Orolu, the Head of Haematology Department in the hospital, said this on Monday in Lagos at a programme to sensitise students on sickle cell disorder, held at Igando Senior High School, Lagos.
World Sickle Cell Day is observed every June 19 globally to raise awareness about sickle cell anaemia (SCA) and its impact on individuals, families and communities worldwide.
Sickle cell disease (SCD) is a genetic blood disorder in which abnormal red blood cells take on a crescent or sickle shape and these irregularly shaped cells cause blockages in blood vessels resulting in various health problems.
Orolu said: “Close to 150,000 children are born with sickle cell disease in Nigeria and this is a big health challenge.
“We want Nigerians to know their genotype and that of their children at a tender age to commence care for children with SCD on time and prevent other health issues that may arise in nearest future.
“The Lagos State Government has already started newborn screening in all the general hospitals in the state so that children with sickle cell can be cared for.
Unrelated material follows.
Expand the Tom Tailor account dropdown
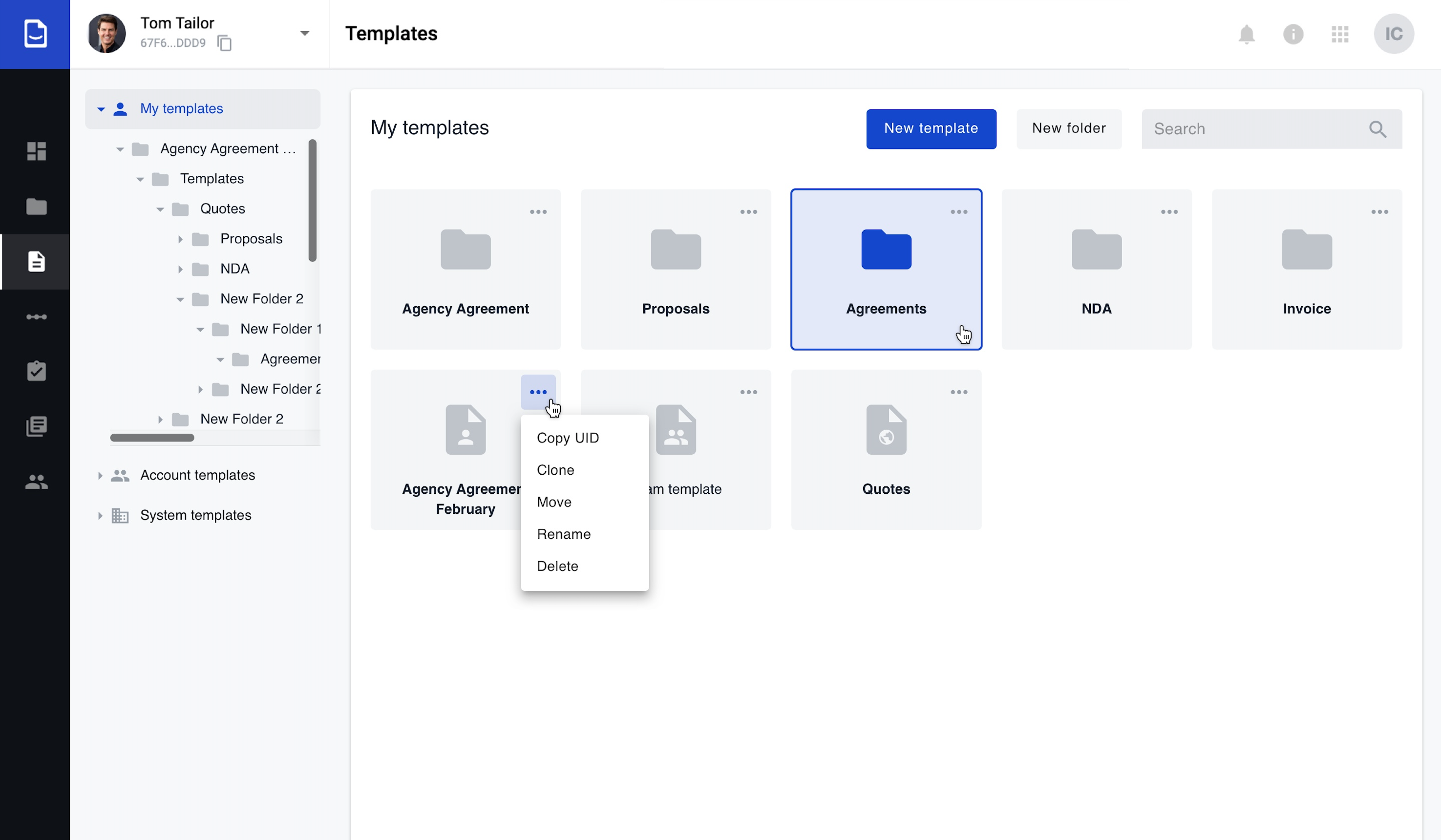 click(305, 34)
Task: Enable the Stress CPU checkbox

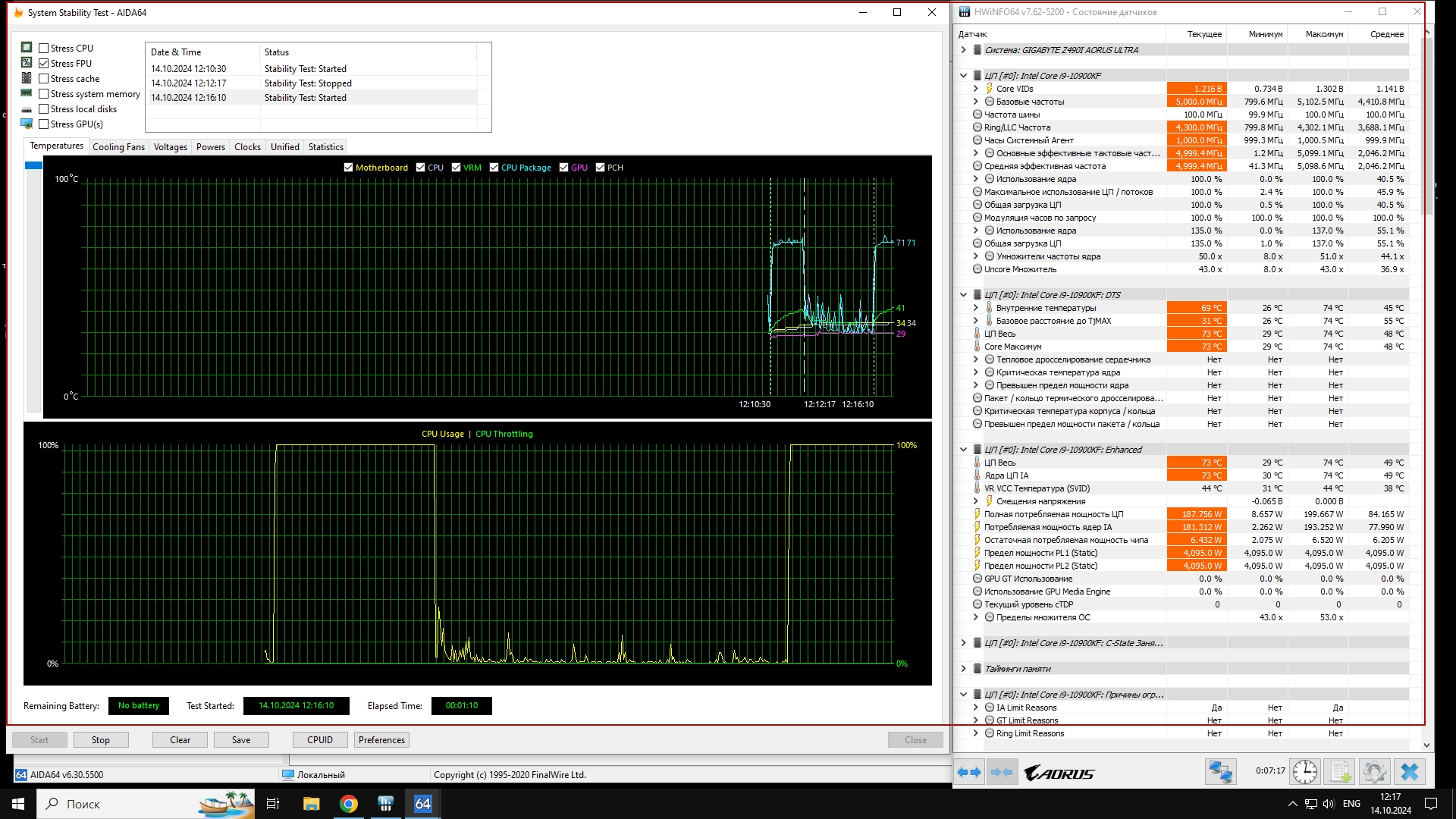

“Some parent don’t know their children’s genotype until they are over five years and more.
“If all the necessary care is given at a little age, the mortality rate for under-five sickle cell carriers will reduce”.
The Consultant added that students in secondary schools should also be aware of their genotypes in order to guard them.
“The reason why we are having this programme here is because a lot of our students don’t know their genotype and they have attained puberty.
“This is where sexual education comes in, so that they will take the right decision when they are ready for any relationship in the nearest future or marriage,” she said.
She urged intending couples to seek medical advise before getting married in order to break the chain of sickle cell disease in the country.
She advised sickle cell patients to take their medication regularly, eat the right proportion of food, fruit vegetables and take a lot of water to help reduce complications.
Speaking also, Dr Ayodapo Soyinka, the Medical Director of the hospital said the programme was put together to create awareness about the disease, noting that people with SCD should not be discriminated against.
Soyinka, represented by Dr Jane Bakare, the HOD of Medicine Department of the facility, urged the students to take the information back to their parents, communities and friends to know there Genotype.
Wisdom Irueghe and Badmus Labeebah, both SS2 students of the school, commended the hospital for educating them on the importance of knowing their genotype and sickle cell disease.